Schon in der vergangenen Woche hatte der Bundestag einen Antrag der Fraktion Bündnis 90/Die Grünen mit dem Titel „Homeoffice-Gebot in der Pandemie konsequent durchsetzen“ beraten. Er sieht vor, Arbeitgeber im Rahmen des Arbeitsschutzgesetzes zu verpflichten, Beschäftigten Homeoffice zu ermöglichen, soweit es die Tätigkeit und die betrieblichen Anforderungen zulassen. Die Idee dahinter ist es, Kontakte sowohl auf dem Weg zur Arbeit als auch im Büro zu reduzieren, um das Infektionsgeschehen zu verlangsamen.

Um dies umzusetzen, soll gemäß Antrag eine befristete Corona-Arbeitsschutzverordnung im Rahmen des Arbeitsschutzgesetzes erlassen werden. Verstöße dagegen sollen über eine einzurichtende und vertrauliche Hotline gemeldet und mit Bußgeldern belegt werden können.

Der Antrag wurde zur weiteren Beratung in den federführenden Ausschuss für Arbeit und Soziales überwiesen.

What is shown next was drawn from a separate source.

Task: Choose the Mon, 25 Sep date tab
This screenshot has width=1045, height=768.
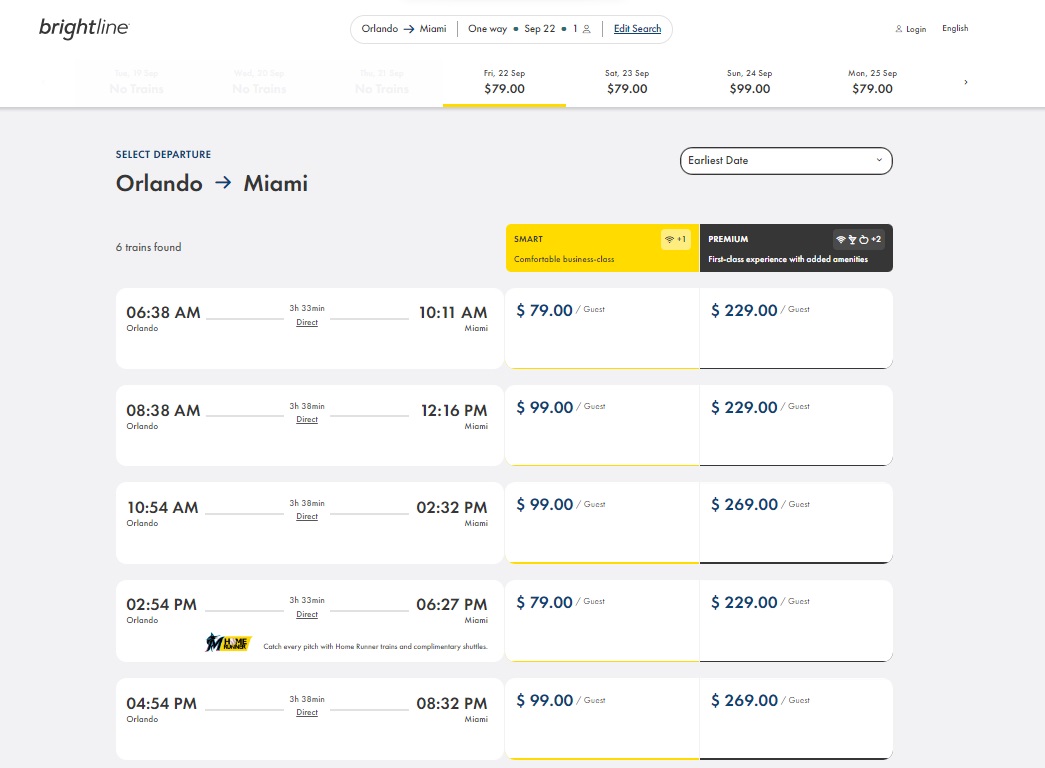Action: click(872, 81)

Er bringt jedoch eine Reihe von rechtlichen Problemen mit sich: Eine gesetzliche Pflicht zum Homeoffice würde auf Arbeitnehmerseite die verfassungsrechtlich geschützte Unverletzlichkeit der Wohnung berühren und auf Arbeitgeberseite drastisch in die ebenfalls verfassungsrechtliche garantierte unternehmerische Freiheit eingreifen. Die Eingriffe und auch die damit möglicherweise einhergehenden Auswirkungen wären für beide Seiten so schwerwiegend, dass für die Verpflichtung von Arbeitgebern, Homeoffice zu gewähren, unseres Erachtens nach ein formelles Gesetz notwendig wäre und nicht, wie vorgesehen, eine bloße Verordnung über Paragraf 18 des Arbeitsschutzgesetzes.

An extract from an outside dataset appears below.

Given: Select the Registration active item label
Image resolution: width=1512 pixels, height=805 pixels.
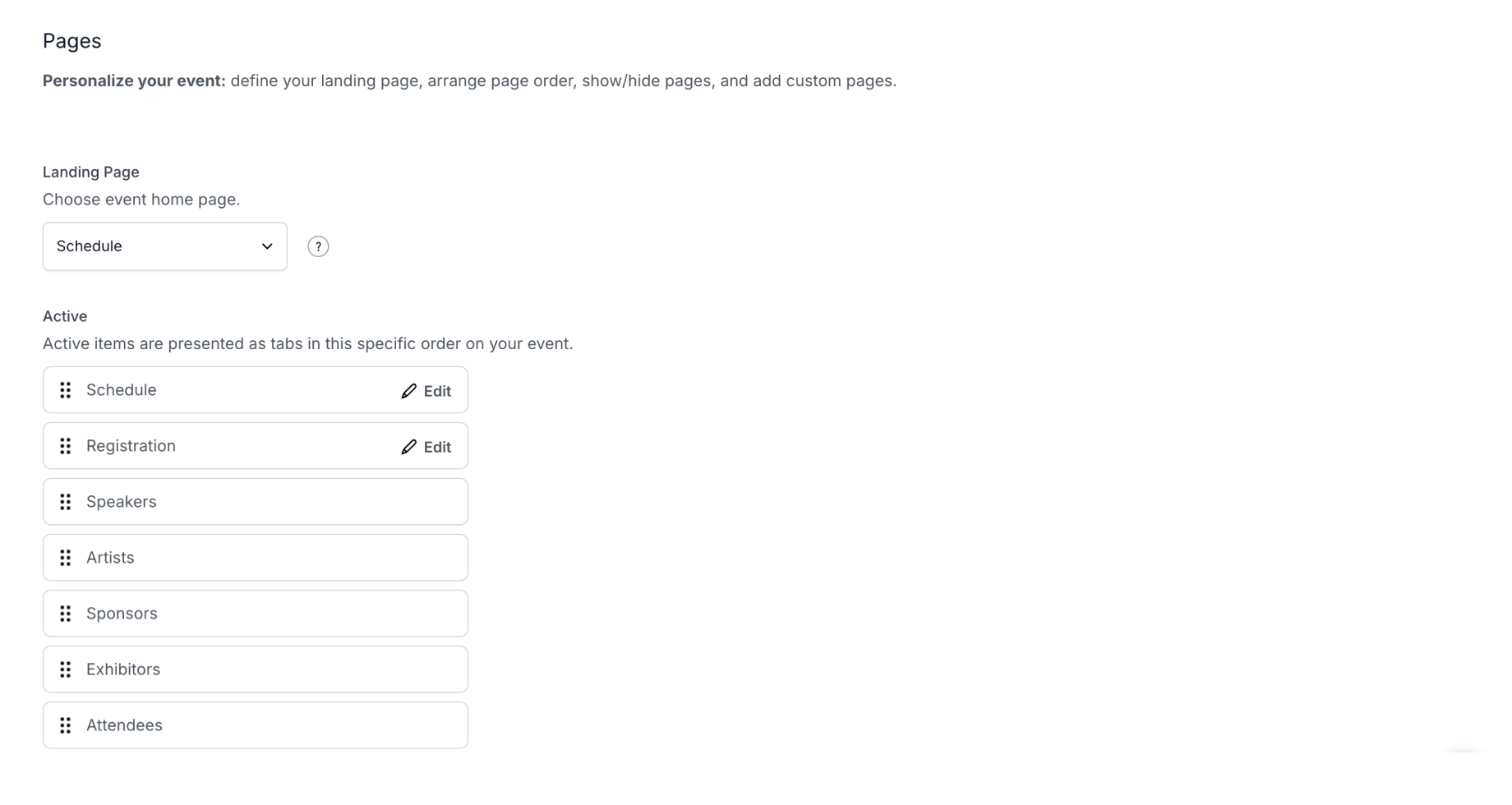Looking at the screenshot, I should (x=131, y=446).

Zwar ist es in der aktuellen Lage absolut sinnvoll, überall da, wo es geht, so viele Arbeitnehmer wie möglich ins Homeoffice zu schicken. Arbeitgeber sollten dies auch tun und alles daransetzen, Homeoffice, wann immer möglich, zu gewähren. Dort, wo dies nicht möglich ist, sollten mit besonderen Verhaltens- und Hygieneregelungen sowie neuen Anforderungen an die Organisation des Arbeitsplatzes die Arbeitsschutzstandards verantwortungsbewusst umgesetzt werden, um so vor allem auch Kontakte mit anderen Kollegen oder Dritten weitgehend zu vermeiden. Es ist richtig, dass an die Arbeitgeber appelliert wird, dies zu tun. Dennoch: Eine Homeoffice-Pflicht würde, allein gestützt auf eine Verordnung, wohl zu weit gehen und zudem alle Parteien vor aktuell noch ungeklärte Fragen und Herausforderungen stellen.

Sie ginge auch weit über das „Recht auf Homeoffice“ hinaus – ein Vorhaben, das im vergangenen Jahr von Bundesarbeitsminister Hubertus Heil (SPD) vorangetrieben wurde, dann aber an zu wenig Rückhalt in der Union gescheitert war. Vor wenigen Tagen hat das Bundesministerium für Arbeit und Soziales (BMAS) einen neuen Referentenentwurf zu diesem Thema vorgelegt, in dem aber kein Rechtsanspruch auf Homeoffice mehr vorgesehen ist, sondern lediglich eine Pflicht des Arbeitgebers, die Möglichkeit von mobilem Arbeiten auf Anfrage des Arbeitnehmers hin mit ihm zu erörtern.

Fragen, die im Zusammenhang mit einer Homeoffice-Pflicht aufkämen, wären etwa, welche Voraussetzungen erfüllt sein müssen, damit Arbeitgeber tatsächlich verpflichtet werden könnten, ihre Angestellten ins Homeoffice zu schicken. Muss es eine Unterscheidung anhand der Unternehmensgröße geben? Welche Tätigkeiten können vom Homeoffice aus erledigt werden und bei welchen Tätigkeiten müssen wirklich Ausnahmen gemacht werden? Wer soll hierüber entscheiden? Und wie geht man mit den Arbeitnehmern um, die erst ins Homeoffice und dann nach einigen Wochen wieder zurück ins Büro möchten – soll es neben der Homeoffice-Pflicht dann auch das Büro-Recht geben?

Es kann daher mit Spannung erwartet werden, wie in diesem Zusammenhang entschieden wird und wie eine solche Homeoffice-Pflicht, sollte sie tatsächlich kommen, in der Praxis umgesetzt werden soll.